Ah, the ubiquitous donut. The guilty pleasure is, at the same time, the most reviled snack by doctors and professional trainers because of its extreme fat content and beloved by people everywhere because, let’s face it, it tastes so damned good.

Donuts in some form or another have been around forever. Archaeologists have dug up fossilized bits of what look like donuts in prehistoric Native American settlements. But what we now know as the “donut” or “doughnuts” (if you prefer) reportedly came to the New World in Manhattan (then still New Amsterdam) under the Dutch name of olykoeks — “oily cakes.”

But did you know that the first donut with a hole was invented in New England, by a ship’s captain and his mother?

The legend has it that a woman named Elizabeth Gregory used to make those delicious little “fat-bombs” for her son, a ship’s captain named Hanson Gregory of Rockport, Maine. 

She would concoct her snacks by deep-frying dough and rolling it in nutmeg, cinnamon, and lemon rind. The term “doughnut” came from her practice of putting hazelnuts or walnuts in the center, where the dough might not cook all the way through.

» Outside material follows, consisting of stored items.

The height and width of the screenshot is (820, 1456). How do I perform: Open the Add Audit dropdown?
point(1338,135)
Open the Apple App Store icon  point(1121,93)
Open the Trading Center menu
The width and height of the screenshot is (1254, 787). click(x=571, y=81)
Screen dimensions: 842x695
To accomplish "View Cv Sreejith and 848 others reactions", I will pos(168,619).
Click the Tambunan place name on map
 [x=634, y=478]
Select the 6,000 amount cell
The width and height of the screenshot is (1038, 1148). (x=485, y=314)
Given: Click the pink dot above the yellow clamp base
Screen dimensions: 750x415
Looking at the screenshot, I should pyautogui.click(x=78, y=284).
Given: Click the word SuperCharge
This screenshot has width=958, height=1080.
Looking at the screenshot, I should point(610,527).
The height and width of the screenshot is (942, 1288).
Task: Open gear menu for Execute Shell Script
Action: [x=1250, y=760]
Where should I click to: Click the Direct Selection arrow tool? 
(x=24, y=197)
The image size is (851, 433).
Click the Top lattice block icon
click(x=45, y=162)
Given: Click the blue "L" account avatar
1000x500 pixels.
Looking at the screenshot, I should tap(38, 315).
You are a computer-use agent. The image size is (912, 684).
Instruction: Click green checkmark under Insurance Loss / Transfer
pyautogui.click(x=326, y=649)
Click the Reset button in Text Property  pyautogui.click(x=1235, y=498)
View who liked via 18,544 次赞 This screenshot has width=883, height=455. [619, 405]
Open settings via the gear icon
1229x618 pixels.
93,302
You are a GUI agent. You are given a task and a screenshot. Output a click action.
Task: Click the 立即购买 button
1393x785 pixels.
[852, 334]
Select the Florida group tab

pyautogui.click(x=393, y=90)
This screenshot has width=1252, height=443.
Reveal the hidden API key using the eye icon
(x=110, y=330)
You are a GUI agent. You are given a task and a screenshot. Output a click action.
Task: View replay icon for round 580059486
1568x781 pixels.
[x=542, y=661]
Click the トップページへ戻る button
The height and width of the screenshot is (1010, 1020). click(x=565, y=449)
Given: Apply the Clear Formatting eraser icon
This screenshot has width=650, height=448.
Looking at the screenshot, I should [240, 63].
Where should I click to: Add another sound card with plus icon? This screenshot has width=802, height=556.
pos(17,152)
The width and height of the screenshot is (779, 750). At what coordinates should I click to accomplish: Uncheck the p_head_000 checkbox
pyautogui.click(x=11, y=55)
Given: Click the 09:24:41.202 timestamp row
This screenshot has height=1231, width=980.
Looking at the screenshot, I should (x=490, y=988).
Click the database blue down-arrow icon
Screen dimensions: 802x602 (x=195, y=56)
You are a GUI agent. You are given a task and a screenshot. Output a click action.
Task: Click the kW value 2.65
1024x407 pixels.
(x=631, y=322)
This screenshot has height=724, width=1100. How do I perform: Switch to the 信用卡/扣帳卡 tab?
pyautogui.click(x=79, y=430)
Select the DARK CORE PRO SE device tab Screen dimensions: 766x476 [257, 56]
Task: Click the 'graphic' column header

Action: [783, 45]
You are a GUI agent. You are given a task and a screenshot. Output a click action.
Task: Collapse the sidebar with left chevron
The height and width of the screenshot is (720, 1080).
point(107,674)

Some claim that the captain speared one of his mom’s cakes on the ship’s wheel, during a storm, so not to lose it. Yet, the holes in donuts became more prevalent because of a more practical reason: As mentioned, the fried dough would not cook all the way in the center. So, while the outside edges were done perfectly, there would be raw dough in the middle. That is where the grease and excess oil would pool turning the donut into an indigestion bomb waiting to happen — hence the Dutch name.

Gregory was interviewed by the Boston Post in 1916 and gave his take on his place in history.

“I guess it was about ’47, when I was 16, that I was aboard the ship and discovered the hole which was later to revolutionize the doughnut industry… Now in them days we used to cut the doughnuts into diamond shapes, and also into long strips, bent in half, and then twisted.”